I have my own goals and dreams. You have yours. Yours are not any more legitimate than mine, even if yours are currently working, might work in the future, or worked in the past at least at one time, and mine never did. If they are my dreams, they are mine, and I can pursue them as long as I don’t hurt others in the process. That is ethical behavior, and there are too many people breathing good air right now that other people could be using, who don’t get that. You don’t crap on others to get what you want – whatever it is that you want. Why do you think I never went into politics? It is nearly impossible to make any decision that affects large groups of people without crapping on at least some of them. That is the nature of the dirty, slimy, filthy business of politics. It takes big cajones (male or female) and a very thick skin to do it, even when you are mostly an ethical, moral person with genuine, humane values. You are still going to make enemies, because some people are going to be harmed by your decisions and actions, and that is that.

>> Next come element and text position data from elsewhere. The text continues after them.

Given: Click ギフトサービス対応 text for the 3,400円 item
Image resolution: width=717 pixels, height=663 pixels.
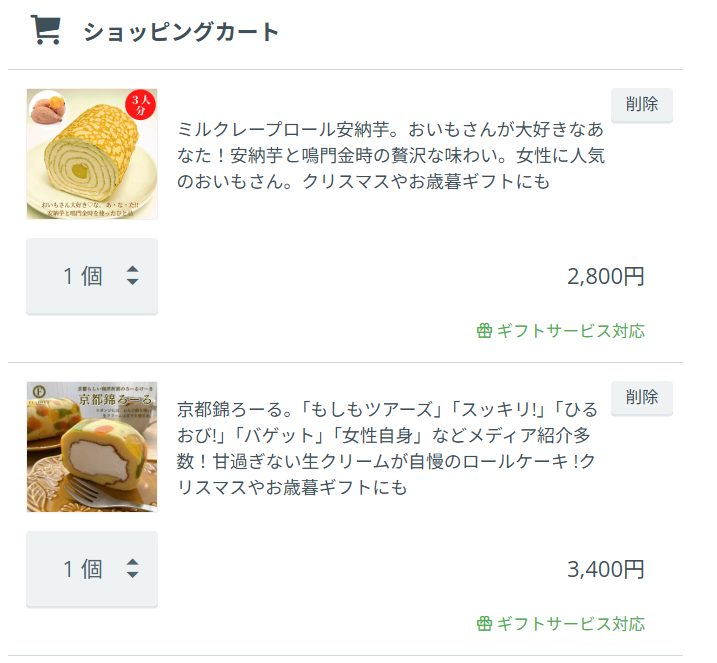Looking at the screenshot, I should [570, 624].
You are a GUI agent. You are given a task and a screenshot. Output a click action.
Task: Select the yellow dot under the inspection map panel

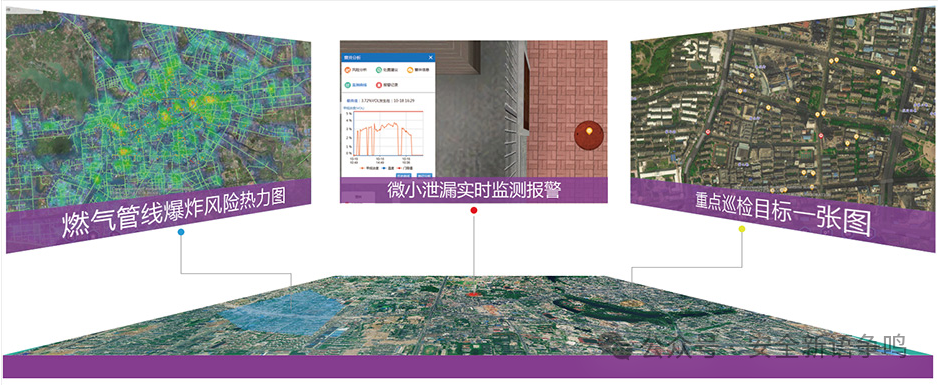pyautogui.click(x=742, y=228)
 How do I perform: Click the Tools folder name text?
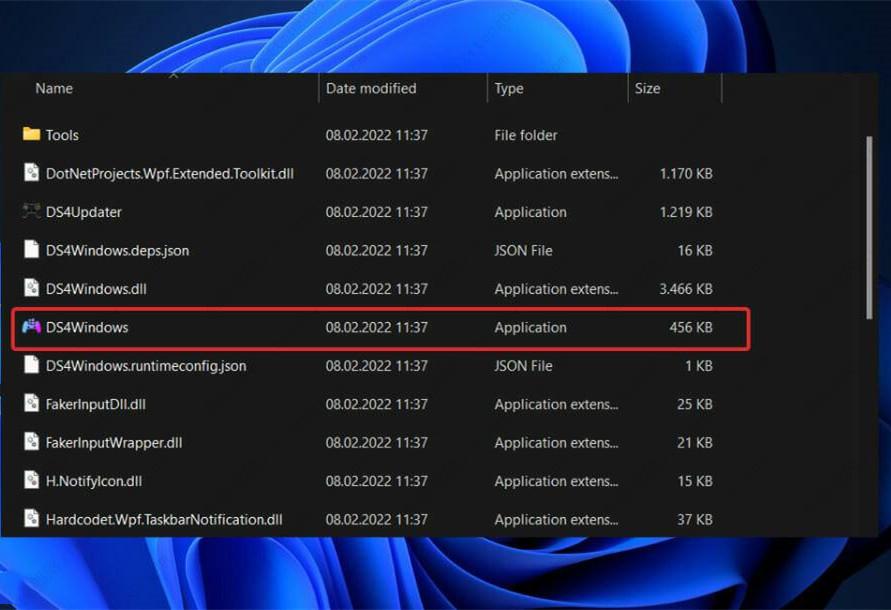click(x=64, y=135)
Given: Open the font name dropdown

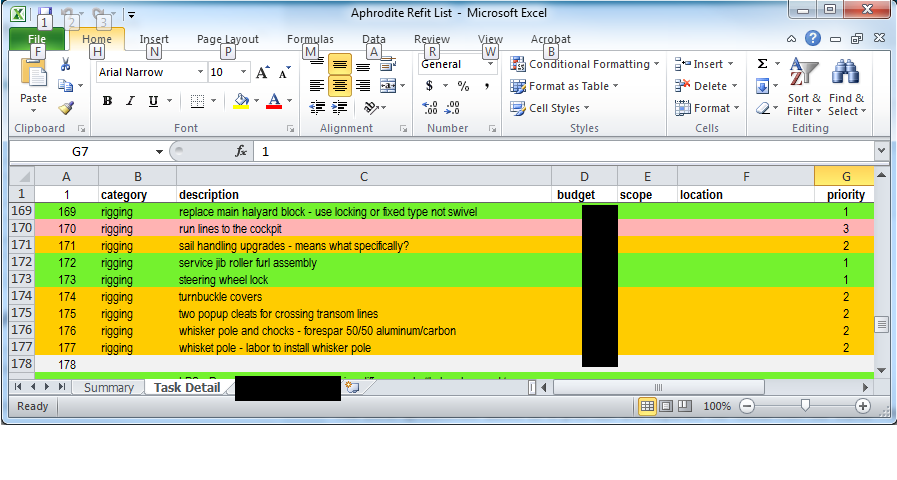Looking at the screenshot, I should pos(199,72).
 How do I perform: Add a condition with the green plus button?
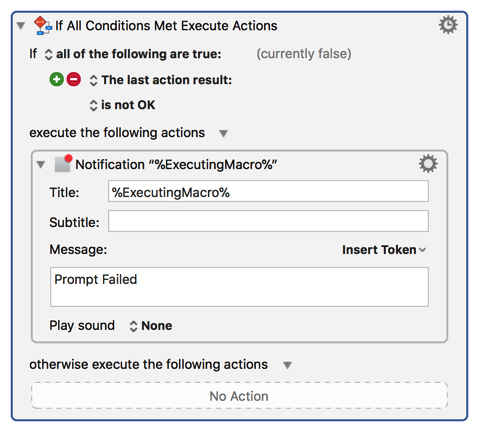click(57, 80)
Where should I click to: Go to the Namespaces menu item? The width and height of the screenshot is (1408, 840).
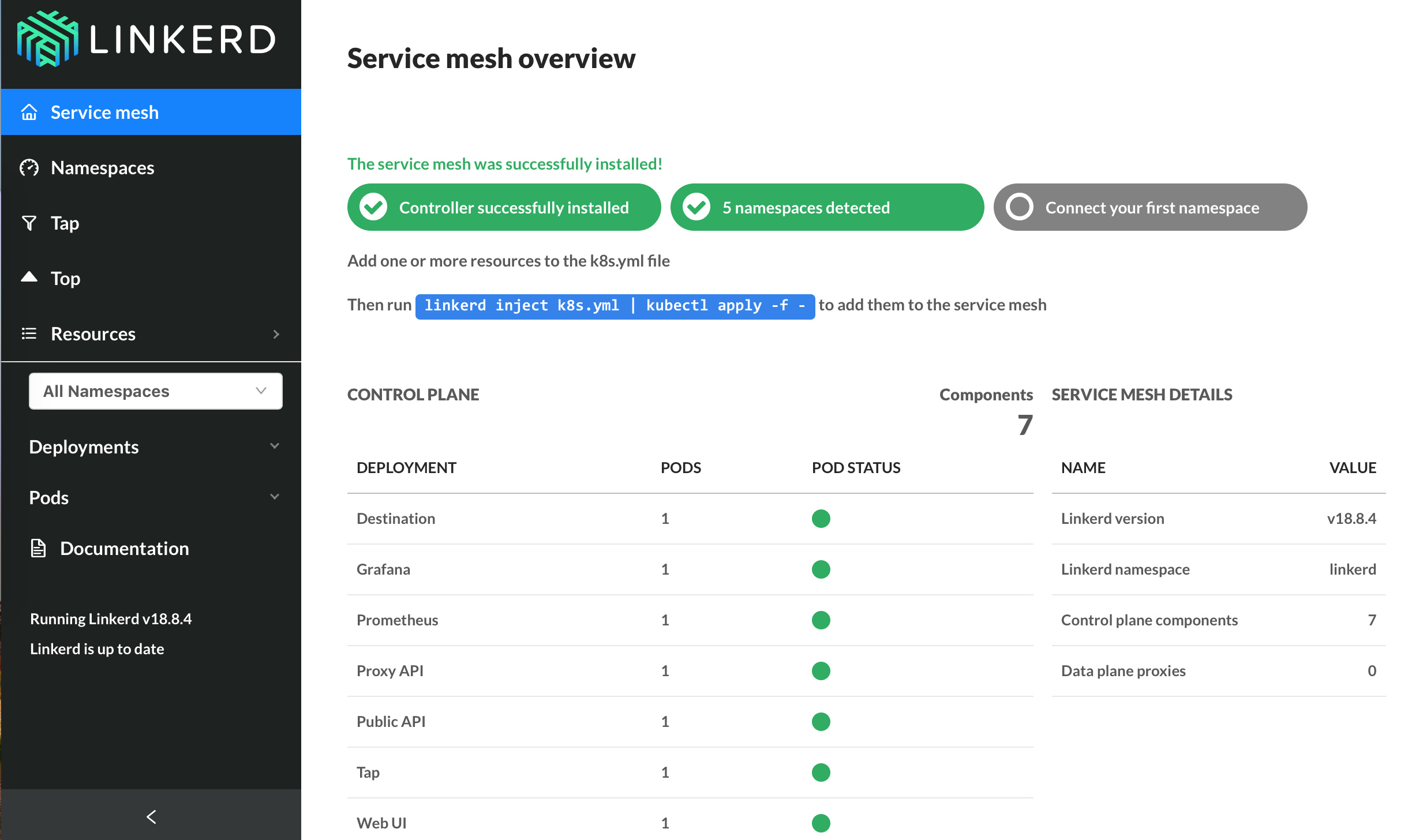coord(103,167)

It is like being a parent – to several hundred thousand children at once. Boggles the mind. I had only two and I am batting .500. My daughter is human, and my son….well, my daughter is human. If you can’t even do a perfect job of caring for and making parental decisions for one or two humans, how the hell do you think politicians and others in positions of authority can do a perfect job? You just hope they don’t screw up too often or in a big way, and that is the best you can do, dude.

Our current crop of politicians have one impeding factor in their way, however. They have completely forgotten the ethical part of making decisions that affect others: do as little harm as humanly possible. These guys, far too often in this current time, are focused on their own inner muse, and damn the goals, dreams, values and aspirations of anybody else, regardless of how many anybody elses there are that disagree with their personal, internal view of the rightness of the universe. That is the number one problem: the current politicians earnestly and stubbornly and BLINDLY believe that they know best for everybody else, and they are determined to force their view of utopia on all the rest of us, who are pretty much blowing razzberries at the view.

I don’t like your world view, I don’t think you are correct in your vision of the future, and I am furious that you are making decisions that are screwing me over…and over….and over. Modern politicians, hear this: It is not that I don’t like anal sex, but I prefer to choose my own partners.